Dans le cadre de HIC par rupture de fistule artérioveineuse durale cérébrale, une fois confirmée le diagnostic, compte tenu du risque très élevé de resaignement, une prise en charge en urgence par embolisation par voie endovasculaire est considérée de première intention.
Dans le cadre de HIC par rupture de MAV, la prise en charge est décidée en réunion multidisciplinaire et réalisée soit en urgence ou retardée en fonction de plusieurs facteurs : les conditions cliniques, l’âge du patient, l’angioarchitecture et la localisation de la MAV.
Treatment of hemorrhagic strokes necessitates hospitalization in an accommodated hospital offering the possibility of a multidisciplinary approach. In this setting, over recent years interventional radiology has become increasingly important from the diagnostic as well as the therapeutic standpoint.

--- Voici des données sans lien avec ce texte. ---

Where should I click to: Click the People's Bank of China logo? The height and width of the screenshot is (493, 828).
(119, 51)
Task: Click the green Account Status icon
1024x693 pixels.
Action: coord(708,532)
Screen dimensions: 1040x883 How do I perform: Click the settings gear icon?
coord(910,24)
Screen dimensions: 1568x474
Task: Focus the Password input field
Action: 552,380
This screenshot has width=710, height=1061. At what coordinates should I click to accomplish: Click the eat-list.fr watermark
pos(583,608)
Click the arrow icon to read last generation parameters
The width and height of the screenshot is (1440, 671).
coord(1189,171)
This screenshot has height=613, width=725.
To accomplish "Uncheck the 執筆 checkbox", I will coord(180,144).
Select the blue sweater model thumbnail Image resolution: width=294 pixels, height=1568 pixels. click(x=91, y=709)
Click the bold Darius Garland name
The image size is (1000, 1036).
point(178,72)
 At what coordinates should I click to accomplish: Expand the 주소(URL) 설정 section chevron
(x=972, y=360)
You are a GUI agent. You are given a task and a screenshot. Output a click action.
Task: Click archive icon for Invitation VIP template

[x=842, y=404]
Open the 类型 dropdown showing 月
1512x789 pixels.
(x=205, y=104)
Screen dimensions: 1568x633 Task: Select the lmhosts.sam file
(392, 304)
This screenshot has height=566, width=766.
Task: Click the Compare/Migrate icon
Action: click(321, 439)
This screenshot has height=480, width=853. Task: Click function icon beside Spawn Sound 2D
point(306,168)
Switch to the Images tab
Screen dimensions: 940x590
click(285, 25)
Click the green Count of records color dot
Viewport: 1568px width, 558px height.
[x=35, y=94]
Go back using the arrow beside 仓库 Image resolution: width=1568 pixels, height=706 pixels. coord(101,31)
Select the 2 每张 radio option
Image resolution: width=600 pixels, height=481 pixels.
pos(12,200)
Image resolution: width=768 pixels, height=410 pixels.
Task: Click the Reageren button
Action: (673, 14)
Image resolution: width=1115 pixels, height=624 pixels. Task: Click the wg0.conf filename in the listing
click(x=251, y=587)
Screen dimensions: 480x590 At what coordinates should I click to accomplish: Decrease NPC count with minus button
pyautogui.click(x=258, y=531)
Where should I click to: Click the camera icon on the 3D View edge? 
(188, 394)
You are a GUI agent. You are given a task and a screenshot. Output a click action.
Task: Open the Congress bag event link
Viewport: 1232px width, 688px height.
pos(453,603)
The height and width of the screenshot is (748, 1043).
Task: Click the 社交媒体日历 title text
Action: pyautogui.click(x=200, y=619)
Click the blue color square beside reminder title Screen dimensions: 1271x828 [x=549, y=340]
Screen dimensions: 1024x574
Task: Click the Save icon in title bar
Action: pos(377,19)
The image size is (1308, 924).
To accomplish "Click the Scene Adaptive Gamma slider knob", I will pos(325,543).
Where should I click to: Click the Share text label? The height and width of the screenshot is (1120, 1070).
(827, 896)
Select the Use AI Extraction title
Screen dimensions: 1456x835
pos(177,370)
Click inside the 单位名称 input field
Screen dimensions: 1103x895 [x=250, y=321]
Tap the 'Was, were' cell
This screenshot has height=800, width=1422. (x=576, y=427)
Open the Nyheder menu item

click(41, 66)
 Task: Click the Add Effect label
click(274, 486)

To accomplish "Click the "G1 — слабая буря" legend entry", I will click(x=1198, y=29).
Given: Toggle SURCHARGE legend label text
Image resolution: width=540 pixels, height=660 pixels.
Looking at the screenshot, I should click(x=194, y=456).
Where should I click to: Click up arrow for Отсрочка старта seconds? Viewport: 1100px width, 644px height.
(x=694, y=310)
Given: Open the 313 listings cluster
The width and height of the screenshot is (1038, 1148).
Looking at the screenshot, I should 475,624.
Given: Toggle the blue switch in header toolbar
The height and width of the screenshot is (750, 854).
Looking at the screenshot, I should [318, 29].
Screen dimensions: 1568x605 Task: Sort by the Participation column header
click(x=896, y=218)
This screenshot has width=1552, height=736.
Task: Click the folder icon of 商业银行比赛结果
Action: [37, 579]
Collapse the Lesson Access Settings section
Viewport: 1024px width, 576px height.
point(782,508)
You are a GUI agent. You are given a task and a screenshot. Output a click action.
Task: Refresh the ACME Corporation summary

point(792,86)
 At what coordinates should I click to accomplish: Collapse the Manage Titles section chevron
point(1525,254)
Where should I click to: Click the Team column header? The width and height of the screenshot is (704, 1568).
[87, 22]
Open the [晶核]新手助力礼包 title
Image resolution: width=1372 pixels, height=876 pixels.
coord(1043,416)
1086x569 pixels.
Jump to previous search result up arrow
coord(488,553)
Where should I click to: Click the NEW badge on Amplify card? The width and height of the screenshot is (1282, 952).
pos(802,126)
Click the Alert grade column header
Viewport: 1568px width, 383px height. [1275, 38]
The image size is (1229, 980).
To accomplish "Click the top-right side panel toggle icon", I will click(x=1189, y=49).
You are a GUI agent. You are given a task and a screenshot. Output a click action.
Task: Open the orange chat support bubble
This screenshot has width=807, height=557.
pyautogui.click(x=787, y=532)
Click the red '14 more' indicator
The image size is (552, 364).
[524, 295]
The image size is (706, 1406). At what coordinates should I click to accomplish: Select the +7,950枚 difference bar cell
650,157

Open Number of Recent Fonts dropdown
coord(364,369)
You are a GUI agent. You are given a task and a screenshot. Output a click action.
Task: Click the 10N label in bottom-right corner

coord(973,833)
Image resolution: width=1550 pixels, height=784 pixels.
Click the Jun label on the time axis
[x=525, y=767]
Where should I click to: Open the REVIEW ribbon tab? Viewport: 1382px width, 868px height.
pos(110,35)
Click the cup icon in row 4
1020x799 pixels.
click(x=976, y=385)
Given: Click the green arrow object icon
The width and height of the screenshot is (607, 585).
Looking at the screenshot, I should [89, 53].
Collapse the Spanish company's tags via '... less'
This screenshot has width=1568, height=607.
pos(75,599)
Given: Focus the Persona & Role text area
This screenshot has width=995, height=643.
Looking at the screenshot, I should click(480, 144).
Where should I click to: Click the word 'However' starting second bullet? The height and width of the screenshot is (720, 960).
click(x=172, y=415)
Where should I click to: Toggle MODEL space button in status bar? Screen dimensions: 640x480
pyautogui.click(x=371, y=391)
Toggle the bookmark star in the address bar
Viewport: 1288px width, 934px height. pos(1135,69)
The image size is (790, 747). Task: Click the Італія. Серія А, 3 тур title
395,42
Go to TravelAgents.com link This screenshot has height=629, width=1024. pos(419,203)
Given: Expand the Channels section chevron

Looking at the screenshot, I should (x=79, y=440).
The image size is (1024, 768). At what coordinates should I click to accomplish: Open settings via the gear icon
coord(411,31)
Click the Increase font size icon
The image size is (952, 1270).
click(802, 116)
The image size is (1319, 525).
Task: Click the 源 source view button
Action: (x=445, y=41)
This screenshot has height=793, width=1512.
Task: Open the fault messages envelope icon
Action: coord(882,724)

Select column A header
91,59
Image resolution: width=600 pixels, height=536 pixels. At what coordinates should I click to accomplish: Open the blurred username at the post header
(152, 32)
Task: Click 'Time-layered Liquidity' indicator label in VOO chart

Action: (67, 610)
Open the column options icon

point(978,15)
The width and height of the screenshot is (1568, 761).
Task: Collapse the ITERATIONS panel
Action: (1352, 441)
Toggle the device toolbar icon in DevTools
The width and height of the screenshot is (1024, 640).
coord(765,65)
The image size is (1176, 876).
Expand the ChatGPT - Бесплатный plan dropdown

In the context of subarachnoid hemorrhage by intracranial aneurysm rupture, the NICE (National Institute for Health and Clinical Excellence) and ASA (American Stroke Academy) recommendations suggest that endovascular coiling should be considered as an alternative to surgical clipping (class I, level of evidence B). As stenting is associated with increased morbidity and mortality in the ruptured aneurysms, it should be avoided (class III, level of evidence C).
The patient's clinical status on presentation should be taken into account when deciding on therapeutic management and determining prognosis. Long-term clinical outcome depends on several factors: clinical status on arrival, comorbidities, age, occurrence of operative complications and complications of subarachnoid hemorrhage such as hydrocephaly, vasospasm and delayed cerebral ischemia, as well as complications stemming from prolonged bed rest. In the event of vasospasm refractory to maximal medical therapy, endovascular treatment by intra-arterial injection of Nimodipine and angioplasty can be envisioned.
In the event of intracerebral hemorrhage (ICH) by rupture cerebral dural arteriovenous fistula, once the diagnosis has been confirmed, and given the exceedingly high risk of rebleeding, first-line treatment will consist in emergency endovascular embolization.
In the event of intracerebral hemorrhage (ICH) by arteriovenous rupture, treatment is decided on during a multidisciplinary meeting and either carried out immediately or delayed according to several factors: clinical conditions, age of the patient, angioarchitecture and ICH location.